Papuan language of East Timor

Fataluku (also known as Dagaga, Dagoda', Dagada) is a Papuan language spoken by approximately 37,000 people of Fataluku ethnicity in the eastern areas of East Timor, especially around Lospalos. It is a member of the Timor-Alor-Pantar language family, which includes languages spoken both in East Timor and nearby regions of Indonesia. Fataluku's closest relative is Oirata, spoken on Kisar island, in the Moluccas of Indonesia. Fataluku is given the status of a national language under the constitution. Speakers of Fataluku normally have a command of Tetum and/or Indonesian, those speakers who are educated under Portuguese rule or from younger generation educated under Portuguese-language educational system during independence speak Portuguese.

It has a considerable number of Austronesian loanwords, and it has borrowed elements of Sanskrit and Arabic vocabulary via Malay and elements of Portuguese.

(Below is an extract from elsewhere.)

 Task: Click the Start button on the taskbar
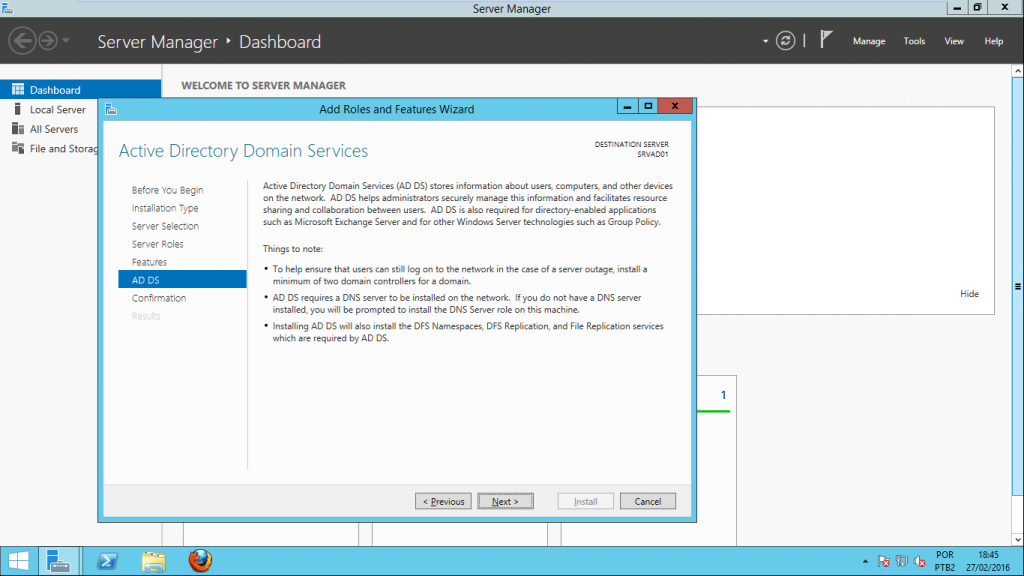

The five main Fataluku dialects are identified as follows: East Fataluku, South Fataluku, Central Fataluku, North Fataluku and Northwest Fataluku. The differences that exist between these dialects, especially beyond phonology, are unclear and require more research. Dialects differ with respect to the phonetic realization of palatal obstruents, the presence of a glottal stop phoneme and a voicing distinction in stops, as well as aspects of the stress system.

==Phonology==
=== Vowels ===

Fataluku vowels
|  | Front | Central | Back |
|---|---|---|---|
| Close | i /i/ |  | u /u/ |
| Mid | e /e/ |  | o /o/ |
| Open |  | a /a/ |  |

=== Consonants ===

Fataluku consonants
|  |  | Bilabial | Labiodental | Coronal | Palatal | Velar | Glottal |
| Nasals |  | m /m/ |  | n /n/ |  |  |  |
| Plosive |  | p /p/ |  | t /t/ |  | k /k/ | ' /ʔ/ |
| Affricates | voiceless |  |  | c /t͡s/ | c /t͡ʃ/ |  |  |
| voiced |  |  |  | j /d͡ʒ/ |  |  |
| Fricatives | voiceless |  | f /f/ | s /s/ |  |  | h /h/ |
| voiced | v /β/ | v /v/ | z /z/ |  |  |  |
| Flap |  |  | v /ⱱ/ | r /ɾ/ |  |  |  |
| Lateral |  |  |  | l /l/ |  |  |  |
| Semivowel |  | v /w/ |  |  | y /j/ |  |  |

==Words and phrases==
In the examples below, the letter 'c' and the letter combination 'tx' are pronounced as the 'ch' in the English word 'church'.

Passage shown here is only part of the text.